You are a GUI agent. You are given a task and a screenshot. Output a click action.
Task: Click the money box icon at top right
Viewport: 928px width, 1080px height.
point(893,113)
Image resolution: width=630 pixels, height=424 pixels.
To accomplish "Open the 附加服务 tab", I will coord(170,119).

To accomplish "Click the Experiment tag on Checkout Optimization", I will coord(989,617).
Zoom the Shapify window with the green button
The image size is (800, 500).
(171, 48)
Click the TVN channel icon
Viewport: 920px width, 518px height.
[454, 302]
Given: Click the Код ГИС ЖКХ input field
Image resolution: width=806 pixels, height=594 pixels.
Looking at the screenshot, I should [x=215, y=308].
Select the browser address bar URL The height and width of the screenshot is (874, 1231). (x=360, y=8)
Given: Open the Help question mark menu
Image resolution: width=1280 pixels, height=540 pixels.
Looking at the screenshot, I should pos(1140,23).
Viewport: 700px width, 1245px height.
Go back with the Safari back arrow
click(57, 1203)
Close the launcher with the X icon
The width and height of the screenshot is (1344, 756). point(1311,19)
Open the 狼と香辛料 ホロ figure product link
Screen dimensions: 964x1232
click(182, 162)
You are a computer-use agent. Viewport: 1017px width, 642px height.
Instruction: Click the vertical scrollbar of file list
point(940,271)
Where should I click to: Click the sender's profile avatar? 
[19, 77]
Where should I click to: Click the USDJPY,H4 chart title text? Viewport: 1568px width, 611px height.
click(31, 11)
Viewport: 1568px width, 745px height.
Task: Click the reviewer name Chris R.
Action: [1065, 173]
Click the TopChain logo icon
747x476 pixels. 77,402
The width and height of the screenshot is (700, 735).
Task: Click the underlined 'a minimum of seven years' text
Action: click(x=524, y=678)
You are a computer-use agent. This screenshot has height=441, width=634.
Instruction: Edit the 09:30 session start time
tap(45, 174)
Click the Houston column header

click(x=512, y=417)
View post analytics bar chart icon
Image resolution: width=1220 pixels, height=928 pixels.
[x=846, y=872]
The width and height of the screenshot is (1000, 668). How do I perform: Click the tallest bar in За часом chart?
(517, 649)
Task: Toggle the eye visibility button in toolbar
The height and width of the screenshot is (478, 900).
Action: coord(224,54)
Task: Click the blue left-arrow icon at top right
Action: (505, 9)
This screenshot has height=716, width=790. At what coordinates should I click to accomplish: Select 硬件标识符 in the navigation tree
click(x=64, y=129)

—————

- EXERCISE BRIEF: Return every entry exactly as given.

- ANSWER TO THE EXERCISE:
You are a GUI agent. You are given a task and a screenshot. Output a click action.
Task: Click the money box icon at top right
Viewport: 928px width, 1080px height.
point(893,113)
Image resolution: width=630 pixels, height=424 pixels.
To accomplish "Open the 附加服务 tab", I will coord(170,119).

To accomplish "Click the Experiment tag on Checkout Optimization", I will coord(989,617).
Zoom the Shapify window with the green button
The image size is (800, 500).
(171, 48)
Click the TVN channel icon
Viewport: 920px width, 518px height.
[454, 302]
Given: Click the Код ГИС ЖКХ input field
Image resolution: width=806 pixels, height=594 pixels.
Looking at the screenshot, I should [x=215, y=308].
Select the browser address bar URL The height and width of the screenshot is (874, 1231). (x=360, y=8)
Given: Open the Help question mark menu
Image resolution: width=1280 pixels, height=540 pixels.
Looking at the screenshot, I should pos(1140,23).
Viewport: 700px width, 1245px height.
Go back with the Safari back arrow
click(57, 1203)
Close the launcher with the X icon
The width and height of the screenshot is (1344, 756). point(1311,19)
Open the 狼と香辛料 ホロ figure product link
Screen dimensions: 964x1232
click(182, 162)
You are a computer-use agent. Viewport: 1017px width, 642px height.
Instruction: Click the vertical scrollbar of file list
point(940,271)
Where should I click to: Click the sender's profile avatar? 
[19, 77]
Where should I click to: Click the USDJPY,H4 chart title text? Viewport: 1568px width, 611px height.
click(31, 11)
Viewport: 1568px width, 745px height.
Task: Click the reviewer name Chris R.
Action: [1065, 173]
Click the TopChain logo icon
747x476 pixels. 77,402
The width and height of the screenshot is (700, 735).
Task: Click the underlined 'a minimum of seven years' text
Action: click(x=524, y=678)
You are a computer-use agent. This screenshot has height=441, width=634.
Instruction: Edit the 09:30 session start time
tap(45, 174)
Click the Houston column header

click(x=512, y=417)
View post analytics bar chart icon
Image resolution: width=1220 pixels, height=928 pixels.
[x=846, y=872]
The width and height of the screenshot is (1000, 668). How do I perform: Click the tallest bar in За часом chart?
(517, 649)
Task: Toggle the eye visibility button in toolbar
The height and width of the screenshot is (478, 900).
Action: coord(224,54)
Task: Click the blue left-arrow icon at top right
Action: (505, 9)
This screenshot has height=716, width=790. At what coordinates should I click to accomplish: Select 硬件标识符 in the navigation tree
click(x=64, y=129)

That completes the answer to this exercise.